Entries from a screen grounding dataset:
------
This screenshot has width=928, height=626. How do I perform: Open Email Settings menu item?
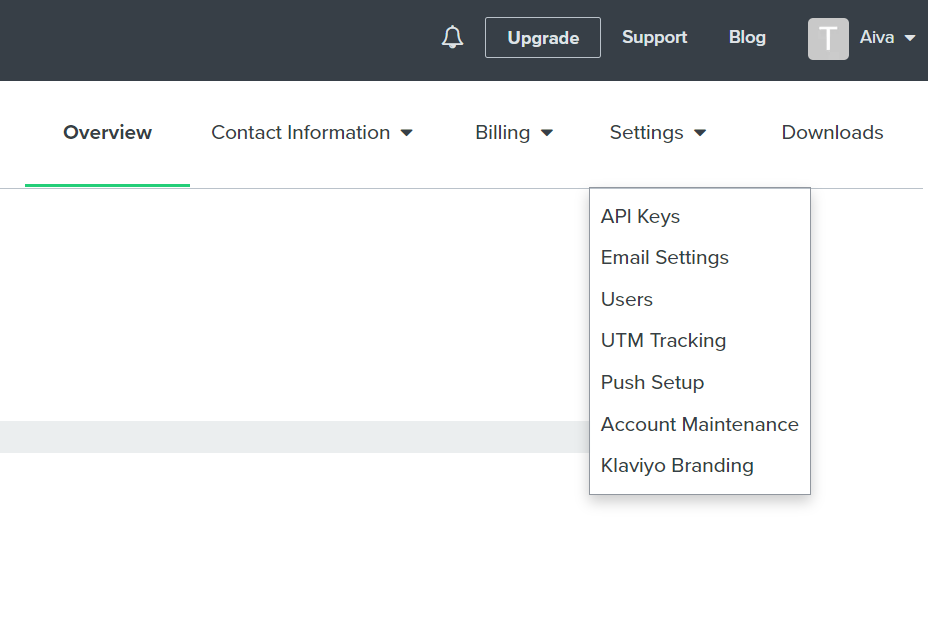[664, 257]
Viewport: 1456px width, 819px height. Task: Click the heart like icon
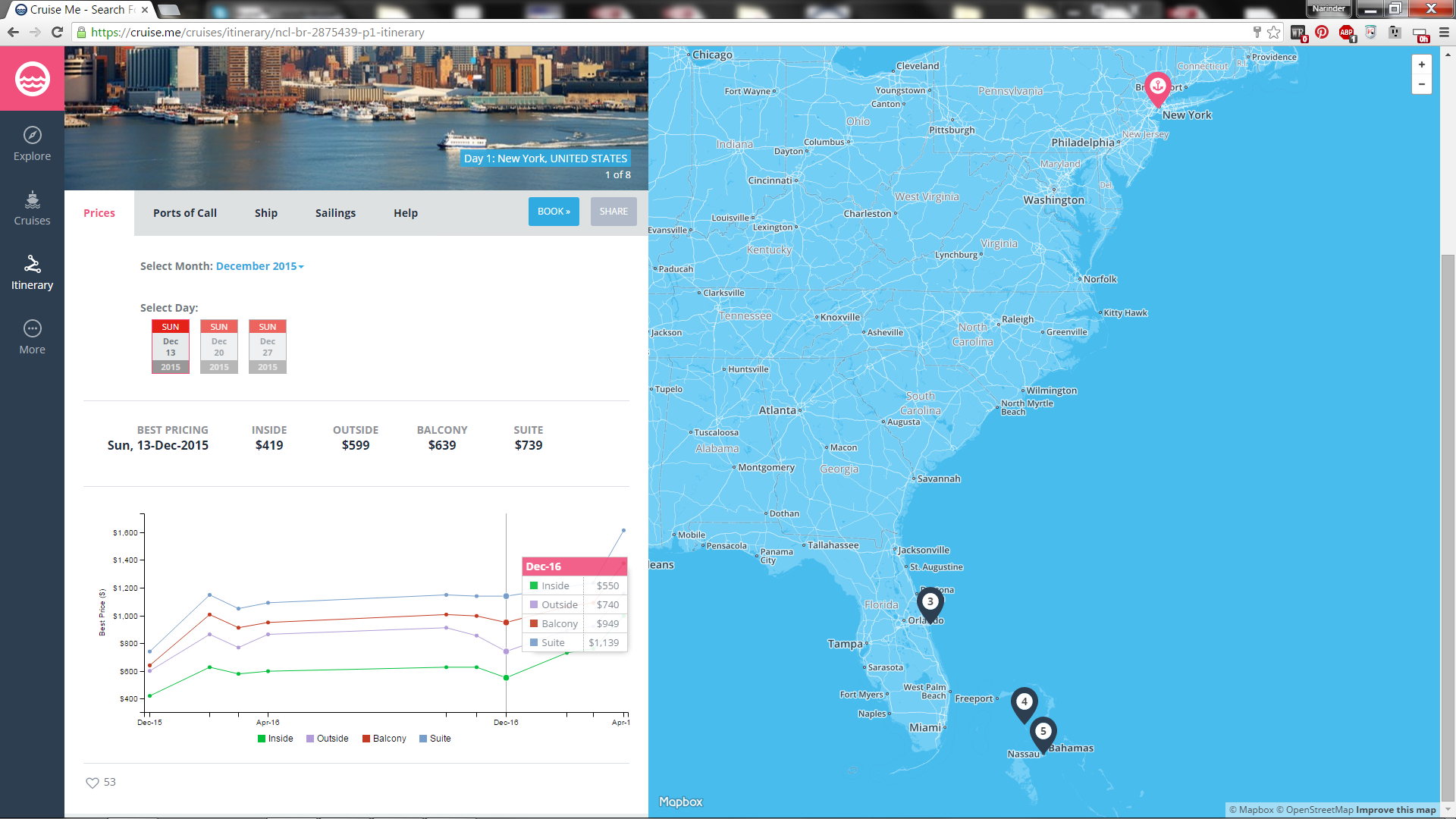[x=93, y=783]
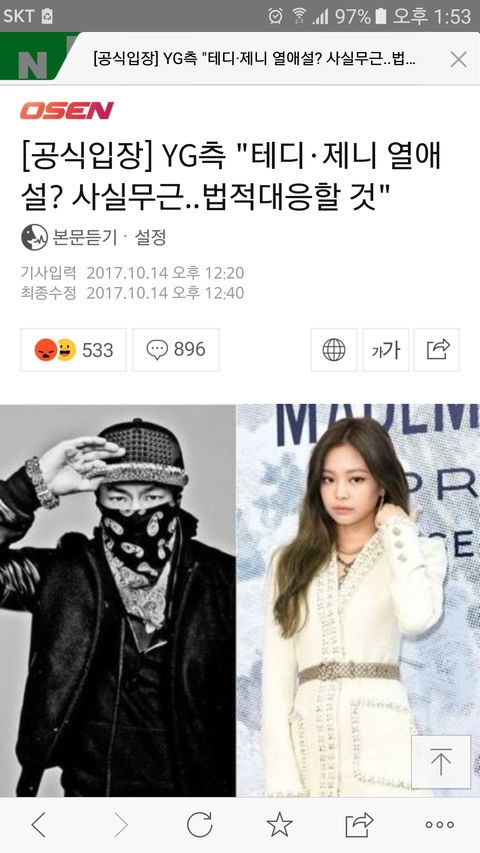Go forward with the right chevron

pos(120,825)
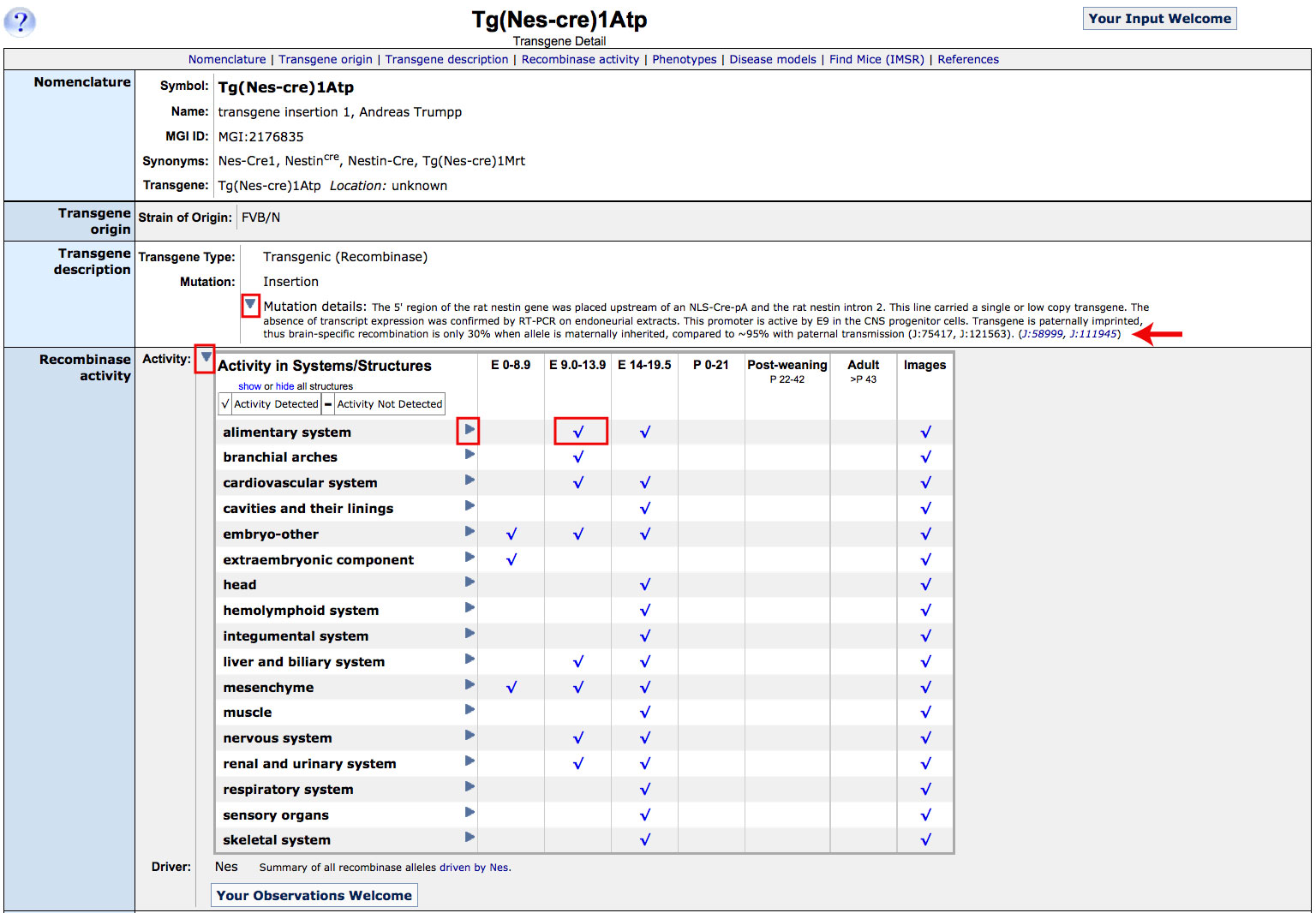Open Images checkmark for nervous system
This screenshot has height=913, width=1316.
coord(925,737)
------
PROBLEM TO WORK ON:
Present every line of the entries above as a Markdown table with the columns No. and Line, one numbered row per line. Skip blank lines and leave the pictures out.

SOLVED PROBLEM:
| No. | Line |
|---|---|
| 1 | This screenshot has width=928, height=626. How do I perform: Open Email Settings menu item? |
| 2 | [664, 257] |
| 3 | Viewport: 1456px width, 819px height. Task: Click the heart like icon |
| 4 | [x=93, y=783] |
| 5 | Go forward with the right chevron |
| 6 | pos(120,825) |
| 7 | Open Images checkmark for nervous system |
| 8 | This screenshot has height=913, width=1316. |
| 9 | coord(925,737) |